# Forum Home Renovation Fences & Screens  Screening above gate

## Tiger

We need to put a screen above the gate shown in the photo due to a new two storey house causing overlooking. The two walls that we can attach the screening to are brick but they are not in line with each other so the angle between them is about 30 degrees.  I need some ideas for what materials to use and how to attach the finished product to the corners of the walls.

----------


## r3nov8or

How much higher do you want to go? Wall sheeting like that is pretty cheap. Would you consider simply installing longer sheets to increase the height?

----------


## Tiger

Hi r3nov8or, 
That sounds like a good solution and happy to do, but would the gates need the frame added onto so that there's something to attach the extra length of sheet to?

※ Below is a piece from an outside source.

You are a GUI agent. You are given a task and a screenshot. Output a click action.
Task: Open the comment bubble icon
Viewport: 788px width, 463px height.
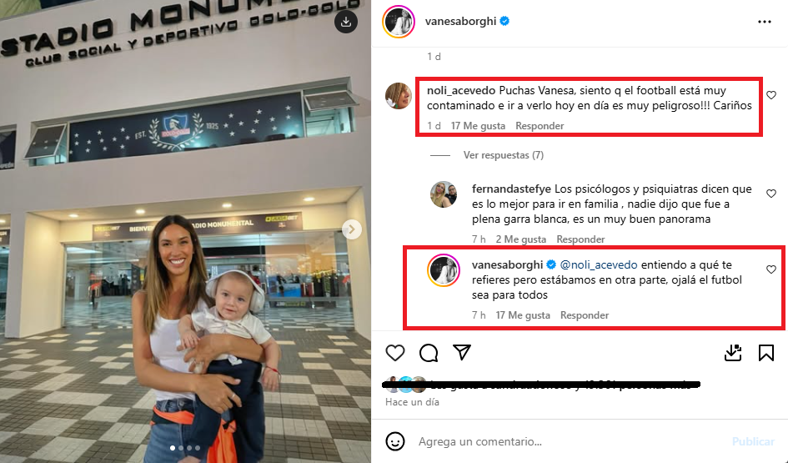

The gate has a welded frame. It would need to go approx 2 feet higher.

----------


## r3nov8or

I think 2 feet above the top of the gate frame would be fine without more support, but if someone was to try and scale the gate, the top of the sheets would probably bend, but not having a rail at the top may also deter someone from trying to scale it. It will be pretty high regardless! I would rivet the sheet laps at the top just so they wouldn't "chatter" in the wind.

----------


## Tiger

Thanks r3, so not sure that I've got this completely but do you suggest buying perhaps 3 feet long sheets and riveting them to what's already there or taking off what's there and replacing them with say 8 feet sheets?

----------


## r3nov8or

Personally I would replace the sheets. Unless you are happy with the zincalume, you could go with Colorbond wall sheet in your choice of color, for just a few dollars more. Doing it was a flat top will save some work cutting to the curve you have there, but personal choice 
Of course you could add a screen per your original question, but attached to the walls it may get in the way when the gates are open, unless it's clearly above head height, and higher than any vehicle you want to drive through

----------


## Tiger

Have explored the option of replacing sheets but am a little concerned about sheets possibly flapping in the wind as where the gates are now gets pretty windy. My original idea was to build some sort of screen but wanted something reasonably strong. The major concern is how I attach it to the walls which are at a 30 degree angle to each other.

----------


## Uncle Bob

Looks like a good excuse to get a welder and cut the frame and insert some more box section tube. Then add longer sheets as per r3nov8or's idea.

----------


## r3nov8or

Yep, UB, I still think it's the right thing to do. Having a screen permanently there would be inconvenient for all sorts of potential future vehicle movements, assuming that's what the gate may get used for.  
For the alternative of a screen, brackets at 30degree difference, you maybe need a welder anyway, and you'll need to deal with the curve of the current gate...

----------


## Tiger

Thanks for all the suggestions, the gates are at the side of the house and too narrow for any vehicles to pass through. I had originally thought something from timber but wasn't sure about its strength. The welding is still an option but will require a bit of work and to date I haven't been able to match the profile of the current steel sheeting not that it's vital though.

----------


## Moondog55

Why the need for a screen?
Privacy only or wind screening as well?
70% shade cloth would give you privacy and you could make the support from any reasonably weatherproof material, 90% shade cloth would give you both
I would be tempted to put in a new gate post and a very short stub wall so the gate is at right angles to one of those brick walls and make a new gate

----------


## bookleaf

It would seem to me from your photo that the existing gate is on a 30deg angle now to meet the 2 brick corners. I also assume you want to fill in the space above the gate to provide privacy.
Why not place a timber vertical to each brick corner and spread 90% shade cloth between each. This way the cloth will be in the same plane is the gate and look neat.  Square off the gate top for an even better appearance. Either cut the gate down to square or add/replace the existing  sheeting to make the gate as high as the current peak.  
Sent from my iPad using Tapatalk HD

----------


## Tiger

Thanks Moondog and Bookleaf, it is purely for privacy and the shade cloth sounds like the way to go.

----------